(Dataset entries)
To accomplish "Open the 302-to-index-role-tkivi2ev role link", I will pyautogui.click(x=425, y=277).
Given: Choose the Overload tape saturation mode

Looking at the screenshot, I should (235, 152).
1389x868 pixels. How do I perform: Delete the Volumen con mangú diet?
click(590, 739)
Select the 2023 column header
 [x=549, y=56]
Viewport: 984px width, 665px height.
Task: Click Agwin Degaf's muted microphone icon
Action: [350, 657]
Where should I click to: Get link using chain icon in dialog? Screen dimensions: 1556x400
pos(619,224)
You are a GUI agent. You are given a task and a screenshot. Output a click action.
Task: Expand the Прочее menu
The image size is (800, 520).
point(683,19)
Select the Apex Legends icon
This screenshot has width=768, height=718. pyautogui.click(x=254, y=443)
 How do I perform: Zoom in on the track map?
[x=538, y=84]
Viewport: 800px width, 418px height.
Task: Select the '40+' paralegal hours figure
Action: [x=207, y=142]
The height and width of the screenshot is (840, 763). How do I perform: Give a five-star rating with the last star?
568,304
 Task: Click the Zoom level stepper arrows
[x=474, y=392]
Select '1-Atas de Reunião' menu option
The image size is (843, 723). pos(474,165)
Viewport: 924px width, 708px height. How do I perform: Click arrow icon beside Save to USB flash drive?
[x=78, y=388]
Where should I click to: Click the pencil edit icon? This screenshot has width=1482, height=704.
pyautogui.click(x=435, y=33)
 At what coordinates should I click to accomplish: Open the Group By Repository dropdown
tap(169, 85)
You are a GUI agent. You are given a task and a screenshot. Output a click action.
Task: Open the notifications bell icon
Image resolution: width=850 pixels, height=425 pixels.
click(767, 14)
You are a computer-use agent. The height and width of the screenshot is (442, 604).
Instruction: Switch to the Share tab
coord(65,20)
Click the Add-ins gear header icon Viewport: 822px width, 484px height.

What is expected :: Precisely reproduce all the entries shown above.

Written answer ::
To accomplish "Open the 302-to-index-role-tkivi2ev role link", I will pyautogui.click(x=425, y=277).
Given: Choose the Overload tape saturation mode

Looking at the screenshot, I should (235, 152).
1389x868 pixels. How do I perform: Delete the Volumen con mangú diet?
click(590, 739)
Select the 2023 column header
 [x=549, y=56]
Viewport: 984px width, 665px height.
Task: Click Agwin Degaf's muted microphone icon
Action: [350, 657]
Where should I click to: Get link using chain icon in dialog? Screen dimensions: 1556x400
pos(619,224)
You are a GUI agent. You are given a task and a screenshot. Output a click action.
Task: Expand the Прочее menu
The image size is (800, 520).
point(683,19)
Select the Apex Legends icon
This screenshot has width=768, height=718. pyautogui.click(x=254, y=443)
 How do I perform: Zoom in on the track map?
[x=538, y=84]
Viewport: 800px width, 418px height.
Task: Select the '40+' paralegal hours figure
Action: [x=207, y=142]
The height and width of the screenshot is (840, 763). How do I perform: Give a five-star rating with the last star?
568,304
 Task: Click the Zoom level stepper arrows
[x=474, y=392]
Select '1-Atas de Reunião' menu option
The image size is (843, 723). pos(474,165)
Viewport: 924px width, 708px height. How do I perform: Click arrow icon beside Save to USB flash drive?
[x=78, y=388]
Where should I click to: Click the pencil edit icon? This screenshot has width=1482, height=704.
pyautogui.click(x=435, y=33)
 At what coordinates should I click to accomplish: Open the Group By Repository dropdown
tap(169, 85)
You are a GUI agent. You are given a task and a screenshot. Output a click action.
Task: Open the notifications bell icon
Image resolution: width=850 pixels, height=425 pixels.
click(767, 14)
You are a computer-use agent. The height and width of the screenshot is (442, 604).
Instruction: Switch to the Share tab
coord(65,20)
Click the Add-ins gear header icon Viewport: 822px width, 484px height.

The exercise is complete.